Connecting to Internal VPC Through Bastion in One Hop
If you've ever wanted to load up your local database IDE to view a database that sits inside an internal VPC. You may be a bit puzzled on how to do it considering most tools like DBeaver, DataGrip, TablePlus allow you to connect via SSH, but that SSH connection is always to a bastion instance. How does one connect directly?
The Conundrum
To illustrate the problem, this is how the connection would work if you were to do this manually using the mysql client from within the VPC.
- Connect to the bastion
- Hop to the operator
- Connect to the MySQL database
The Solution
In your ~/.ssh/config you can add a ProxyCommand entry to an additional host that specifies how you will hop through the network in order to land directly where you would like to.

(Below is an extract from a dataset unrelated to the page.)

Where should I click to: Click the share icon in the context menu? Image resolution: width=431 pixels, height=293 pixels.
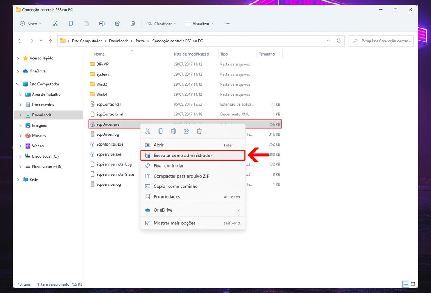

In the test below, you can see that we tunnel through the bastion to the operator directly.
Host bastion
HostName <PUBLIC_IP_ADDRESS>
ForwardAgent yes
User user
IdentityFile ~/.ssh/id_ed25519
Host operator
HostName 10.0.0.1
ForwardAgent yes
User user
ProxyCommand ssh -W %h:%p bastion
This means that if you run ssh operator you will land in the internal VPC! Which is where that pesky IP address for the MySQL database is reachable.
This means that in your SQL Client, you can then configure it like so:
And it will tunnel through directly to your database from your own machine.